What lines of the data below hold the string "footer"? Copy each one.
[[ Data for this exercise open ]]
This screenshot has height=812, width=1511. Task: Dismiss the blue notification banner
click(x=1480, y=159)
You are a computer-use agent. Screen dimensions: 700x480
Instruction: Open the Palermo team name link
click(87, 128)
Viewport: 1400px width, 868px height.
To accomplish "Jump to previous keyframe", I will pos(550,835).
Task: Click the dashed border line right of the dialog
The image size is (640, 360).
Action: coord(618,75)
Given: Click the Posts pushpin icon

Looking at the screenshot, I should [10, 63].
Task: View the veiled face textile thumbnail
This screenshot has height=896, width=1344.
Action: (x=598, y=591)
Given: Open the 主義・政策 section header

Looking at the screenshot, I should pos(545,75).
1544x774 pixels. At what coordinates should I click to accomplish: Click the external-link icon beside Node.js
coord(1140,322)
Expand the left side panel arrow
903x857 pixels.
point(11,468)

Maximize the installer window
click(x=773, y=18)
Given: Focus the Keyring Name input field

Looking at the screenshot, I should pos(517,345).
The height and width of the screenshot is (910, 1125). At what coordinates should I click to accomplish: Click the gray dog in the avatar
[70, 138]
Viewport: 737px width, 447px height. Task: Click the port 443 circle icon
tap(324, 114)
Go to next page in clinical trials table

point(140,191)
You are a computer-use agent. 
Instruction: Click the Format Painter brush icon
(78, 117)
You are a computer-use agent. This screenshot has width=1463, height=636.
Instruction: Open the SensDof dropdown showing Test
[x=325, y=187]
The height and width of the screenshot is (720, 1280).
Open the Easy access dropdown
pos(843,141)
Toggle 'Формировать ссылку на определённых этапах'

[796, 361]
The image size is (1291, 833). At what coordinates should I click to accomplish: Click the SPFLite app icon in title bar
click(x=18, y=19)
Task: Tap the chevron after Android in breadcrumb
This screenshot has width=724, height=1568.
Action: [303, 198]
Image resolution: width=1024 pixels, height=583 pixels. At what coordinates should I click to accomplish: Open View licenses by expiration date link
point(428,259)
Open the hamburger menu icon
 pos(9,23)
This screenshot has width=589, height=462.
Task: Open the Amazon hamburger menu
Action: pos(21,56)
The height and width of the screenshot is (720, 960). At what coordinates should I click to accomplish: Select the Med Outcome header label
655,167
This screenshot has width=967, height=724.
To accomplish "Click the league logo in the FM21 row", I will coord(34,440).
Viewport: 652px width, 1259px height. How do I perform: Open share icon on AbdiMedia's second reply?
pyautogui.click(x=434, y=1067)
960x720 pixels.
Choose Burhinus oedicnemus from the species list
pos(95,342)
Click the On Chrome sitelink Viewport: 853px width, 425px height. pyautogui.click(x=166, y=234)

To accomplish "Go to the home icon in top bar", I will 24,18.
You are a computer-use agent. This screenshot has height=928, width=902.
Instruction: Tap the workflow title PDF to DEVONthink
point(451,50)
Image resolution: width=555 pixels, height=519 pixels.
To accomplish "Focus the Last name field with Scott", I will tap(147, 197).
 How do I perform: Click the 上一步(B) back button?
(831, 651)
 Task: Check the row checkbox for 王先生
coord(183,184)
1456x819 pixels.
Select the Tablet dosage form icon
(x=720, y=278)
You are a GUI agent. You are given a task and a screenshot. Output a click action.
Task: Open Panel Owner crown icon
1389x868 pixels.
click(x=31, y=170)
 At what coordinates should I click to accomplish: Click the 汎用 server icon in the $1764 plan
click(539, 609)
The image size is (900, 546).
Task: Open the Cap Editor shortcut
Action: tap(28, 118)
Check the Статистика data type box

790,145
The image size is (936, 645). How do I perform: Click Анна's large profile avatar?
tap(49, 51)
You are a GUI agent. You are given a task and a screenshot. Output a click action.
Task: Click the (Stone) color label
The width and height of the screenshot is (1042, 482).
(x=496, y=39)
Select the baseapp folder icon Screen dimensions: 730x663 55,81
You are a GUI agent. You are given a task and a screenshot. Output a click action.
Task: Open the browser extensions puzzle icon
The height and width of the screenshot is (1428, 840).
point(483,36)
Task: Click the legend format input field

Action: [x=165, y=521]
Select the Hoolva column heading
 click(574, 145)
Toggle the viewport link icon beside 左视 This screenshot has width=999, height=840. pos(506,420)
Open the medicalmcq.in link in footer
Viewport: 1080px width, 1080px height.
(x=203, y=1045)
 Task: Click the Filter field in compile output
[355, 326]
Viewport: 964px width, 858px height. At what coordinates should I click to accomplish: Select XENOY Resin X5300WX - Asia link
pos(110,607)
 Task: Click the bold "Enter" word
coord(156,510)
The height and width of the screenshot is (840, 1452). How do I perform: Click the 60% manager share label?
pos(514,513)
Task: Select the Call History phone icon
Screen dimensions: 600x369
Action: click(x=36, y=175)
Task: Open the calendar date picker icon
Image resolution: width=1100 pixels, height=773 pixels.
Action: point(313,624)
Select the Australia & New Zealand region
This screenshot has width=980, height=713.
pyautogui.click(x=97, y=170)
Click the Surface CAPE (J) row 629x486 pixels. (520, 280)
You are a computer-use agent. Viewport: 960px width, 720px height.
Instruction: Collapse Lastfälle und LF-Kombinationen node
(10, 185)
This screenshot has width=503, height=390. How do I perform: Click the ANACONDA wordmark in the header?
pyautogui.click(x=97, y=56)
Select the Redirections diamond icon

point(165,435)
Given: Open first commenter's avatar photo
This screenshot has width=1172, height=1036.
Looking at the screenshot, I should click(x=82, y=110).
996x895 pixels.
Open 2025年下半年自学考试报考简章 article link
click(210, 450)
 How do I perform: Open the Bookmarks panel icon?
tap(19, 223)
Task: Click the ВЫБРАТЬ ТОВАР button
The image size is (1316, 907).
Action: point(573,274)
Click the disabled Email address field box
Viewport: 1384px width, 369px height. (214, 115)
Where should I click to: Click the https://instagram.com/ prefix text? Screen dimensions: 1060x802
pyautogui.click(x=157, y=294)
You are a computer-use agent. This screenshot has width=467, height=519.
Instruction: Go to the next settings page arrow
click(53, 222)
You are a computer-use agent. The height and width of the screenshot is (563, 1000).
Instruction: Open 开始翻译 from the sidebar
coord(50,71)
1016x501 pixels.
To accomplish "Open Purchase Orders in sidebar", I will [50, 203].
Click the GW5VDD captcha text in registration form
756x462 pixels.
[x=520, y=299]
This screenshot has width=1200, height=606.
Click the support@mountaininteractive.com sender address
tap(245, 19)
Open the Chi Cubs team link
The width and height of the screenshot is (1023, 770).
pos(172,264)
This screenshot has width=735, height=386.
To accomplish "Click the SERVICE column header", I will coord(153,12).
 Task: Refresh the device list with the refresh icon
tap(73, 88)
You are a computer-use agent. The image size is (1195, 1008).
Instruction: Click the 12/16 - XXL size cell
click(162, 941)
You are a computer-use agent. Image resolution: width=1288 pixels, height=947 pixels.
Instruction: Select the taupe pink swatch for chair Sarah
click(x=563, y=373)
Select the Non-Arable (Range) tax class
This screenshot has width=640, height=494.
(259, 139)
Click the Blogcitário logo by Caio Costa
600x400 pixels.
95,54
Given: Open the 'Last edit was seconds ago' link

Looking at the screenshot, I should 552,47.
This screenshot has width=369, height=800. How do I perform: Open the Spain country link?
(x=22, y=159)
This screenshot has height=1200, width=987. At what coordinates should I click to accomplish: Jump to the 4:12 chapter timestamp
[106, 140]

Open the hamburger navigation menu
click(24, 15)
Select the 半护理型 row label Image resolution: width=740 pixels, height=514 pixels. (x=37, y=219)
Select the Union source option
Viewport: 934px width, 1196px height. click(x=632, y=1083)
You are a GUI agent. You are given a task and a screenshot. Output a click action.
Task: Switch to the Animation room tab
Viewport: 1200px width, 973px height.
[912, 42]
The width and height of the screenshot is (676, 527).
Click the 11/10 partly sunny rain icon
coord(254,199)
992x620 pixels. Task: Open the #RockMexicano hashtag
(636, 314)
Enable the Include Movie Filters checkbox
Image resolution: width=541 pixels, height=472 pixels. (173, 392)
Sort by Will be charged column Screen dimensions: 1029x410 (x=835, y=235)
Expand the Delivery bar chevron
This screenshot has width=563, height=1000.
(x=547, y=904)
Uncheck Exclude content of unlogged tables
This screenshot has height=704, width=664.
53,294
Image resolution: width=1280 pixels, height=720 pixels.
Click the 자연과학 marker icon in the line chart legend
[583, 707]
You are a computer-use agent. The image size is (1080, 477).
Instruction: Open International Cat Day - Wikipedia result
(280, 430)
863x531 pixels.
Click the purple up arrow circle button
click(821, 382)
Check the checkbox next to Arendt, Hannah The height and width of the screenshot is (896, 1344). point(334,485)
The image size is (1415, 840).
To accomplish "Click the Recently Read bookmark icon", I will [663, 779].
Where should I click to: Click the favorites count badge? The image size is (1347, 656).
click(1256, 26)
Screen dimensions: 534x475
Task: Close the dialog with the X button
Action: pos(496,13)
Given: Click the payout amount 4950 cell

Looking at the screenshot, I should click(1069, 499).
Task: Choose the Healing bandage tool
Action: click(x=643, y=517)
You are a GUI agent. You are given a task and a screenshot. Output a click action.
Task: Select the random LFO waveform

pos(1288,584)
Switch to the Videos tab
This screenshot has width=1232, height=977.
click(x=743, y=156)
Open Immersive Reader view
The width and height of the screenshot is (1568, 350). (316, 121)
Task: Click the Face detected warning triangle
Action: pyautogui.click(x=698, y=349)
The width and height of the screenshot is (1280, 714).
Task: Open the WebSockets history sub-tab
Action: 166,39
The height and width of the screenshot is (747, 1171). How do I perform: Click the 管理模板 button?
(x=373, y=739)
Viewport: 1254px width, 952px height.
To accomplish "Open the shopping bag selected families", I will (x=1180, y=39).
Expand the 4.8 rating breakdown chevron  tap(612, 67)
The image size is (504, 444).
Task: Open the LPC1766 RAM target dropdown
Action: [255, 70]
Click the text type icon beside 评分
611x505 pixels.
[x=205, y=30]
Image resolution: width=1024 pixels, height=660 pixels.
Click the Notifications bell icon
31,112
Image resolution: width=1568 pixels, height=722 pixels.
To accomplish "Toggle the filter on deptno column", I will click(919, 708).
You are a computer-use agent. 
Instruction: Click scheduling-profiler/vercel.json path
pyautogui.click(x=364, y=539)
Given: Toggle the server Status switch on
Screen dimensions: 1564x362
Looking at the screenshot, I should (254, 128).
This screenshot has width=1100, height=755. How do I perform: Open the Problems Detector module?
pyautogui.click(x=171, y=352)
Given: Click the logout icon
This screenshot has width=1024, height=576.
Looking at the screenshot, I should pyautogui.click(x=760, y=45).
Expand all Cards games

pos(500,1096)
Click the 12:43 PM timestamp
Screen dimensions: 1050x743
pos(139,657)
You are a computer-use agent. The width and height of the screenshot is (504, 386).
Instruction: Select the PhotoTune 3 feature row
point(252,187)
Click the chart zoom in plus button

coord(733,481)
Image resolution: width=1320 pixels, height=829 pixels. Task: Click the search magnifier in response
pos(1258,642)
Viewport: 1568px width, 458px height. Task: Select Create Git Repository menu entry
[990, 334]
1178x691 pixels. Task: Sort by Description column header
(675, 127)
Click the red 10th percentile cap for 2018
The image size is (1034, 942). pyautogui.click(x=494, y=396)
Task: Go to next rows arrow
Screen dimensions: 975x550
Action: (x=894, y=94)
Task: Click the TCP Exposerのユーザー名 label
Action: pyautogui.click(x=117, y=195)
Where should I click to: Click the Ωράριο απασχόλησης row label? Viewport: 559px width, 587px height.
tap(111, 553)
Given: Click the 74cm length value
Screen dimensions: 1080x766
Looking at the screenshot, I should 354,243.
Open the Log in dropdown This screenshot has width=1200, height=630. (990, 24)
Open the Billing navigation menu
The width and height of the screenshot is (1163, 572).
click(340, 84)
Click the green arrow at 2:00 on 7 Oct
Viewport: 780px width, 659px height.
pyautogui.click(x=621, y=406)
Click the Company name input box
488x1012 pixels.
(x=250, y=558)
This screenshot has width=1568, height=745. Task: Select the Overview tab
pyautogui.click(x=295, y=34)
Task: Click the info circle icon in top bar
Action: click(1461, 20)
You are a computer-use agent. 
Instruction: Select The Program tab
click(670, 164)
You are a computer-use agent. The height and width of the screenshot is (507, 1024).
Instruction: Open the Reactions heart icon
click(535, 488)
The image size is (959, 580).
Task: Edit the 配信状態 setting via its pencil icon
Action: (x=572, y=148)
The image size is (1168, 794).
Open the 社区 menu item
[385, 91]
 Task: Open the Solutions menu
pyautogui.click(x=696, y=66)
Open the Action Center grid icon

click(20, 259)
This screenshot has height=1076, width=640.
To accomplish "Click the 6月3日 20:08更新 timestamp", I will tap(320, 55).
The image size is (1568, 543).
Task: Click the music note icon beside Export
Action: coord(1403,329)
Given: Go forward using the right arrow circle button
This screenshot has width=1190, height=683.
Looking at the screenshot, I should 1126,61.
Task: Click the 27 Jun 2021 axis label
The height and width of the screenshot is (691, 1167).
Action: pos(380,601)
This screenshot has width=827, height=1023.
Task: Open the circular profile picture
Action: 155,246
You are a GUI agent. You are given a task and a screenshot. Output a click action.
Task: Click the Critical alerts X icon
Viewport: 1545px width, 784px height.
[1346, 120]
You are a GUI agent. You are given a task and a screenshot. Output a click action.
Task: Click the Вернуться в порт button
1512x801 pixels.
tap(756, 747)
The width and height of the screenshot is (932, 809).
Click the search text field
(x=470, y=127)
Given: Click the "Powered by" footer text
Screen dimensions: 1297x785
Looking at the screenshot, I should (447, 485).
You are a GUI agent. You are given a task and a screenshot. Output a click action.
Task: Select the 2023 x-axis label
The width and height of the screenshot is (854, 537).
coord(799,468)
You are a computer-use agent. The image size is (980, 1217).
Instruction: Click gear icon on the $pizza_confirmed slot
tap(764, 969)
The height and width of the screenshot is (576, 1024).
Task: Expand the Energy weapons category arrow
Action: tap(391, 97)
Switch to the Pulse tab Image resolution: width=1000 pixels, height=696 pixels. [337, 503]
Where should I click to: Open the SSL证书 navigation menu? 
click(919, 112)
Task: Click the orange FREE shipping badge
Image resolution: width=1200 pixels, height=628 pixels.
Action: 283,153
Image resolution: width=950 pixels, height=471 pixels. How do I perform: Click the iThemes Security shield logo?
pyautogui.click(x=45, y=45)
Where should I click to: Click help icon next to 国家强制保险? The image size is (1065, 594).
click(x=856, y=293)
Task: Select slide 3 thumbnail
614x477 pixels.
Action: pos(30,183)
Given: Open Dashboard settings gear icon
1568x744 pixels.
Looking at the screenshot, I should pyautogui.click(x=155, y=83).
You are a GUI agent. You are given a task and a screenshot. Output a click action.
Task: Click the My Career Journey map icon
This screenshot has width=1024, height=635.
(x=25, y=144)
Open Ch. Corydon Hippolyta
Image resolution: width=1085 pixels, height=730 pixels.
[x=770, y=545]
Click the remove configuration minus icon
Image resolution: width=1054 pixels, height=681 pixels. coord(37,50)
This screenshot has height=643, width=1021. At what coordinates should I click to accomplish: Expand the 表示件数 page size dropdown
[[ Data for this exercise closed ]]
• _Task output_:
Open the medicalmcq.in link in footer
Given: Click the "Powered by" footer text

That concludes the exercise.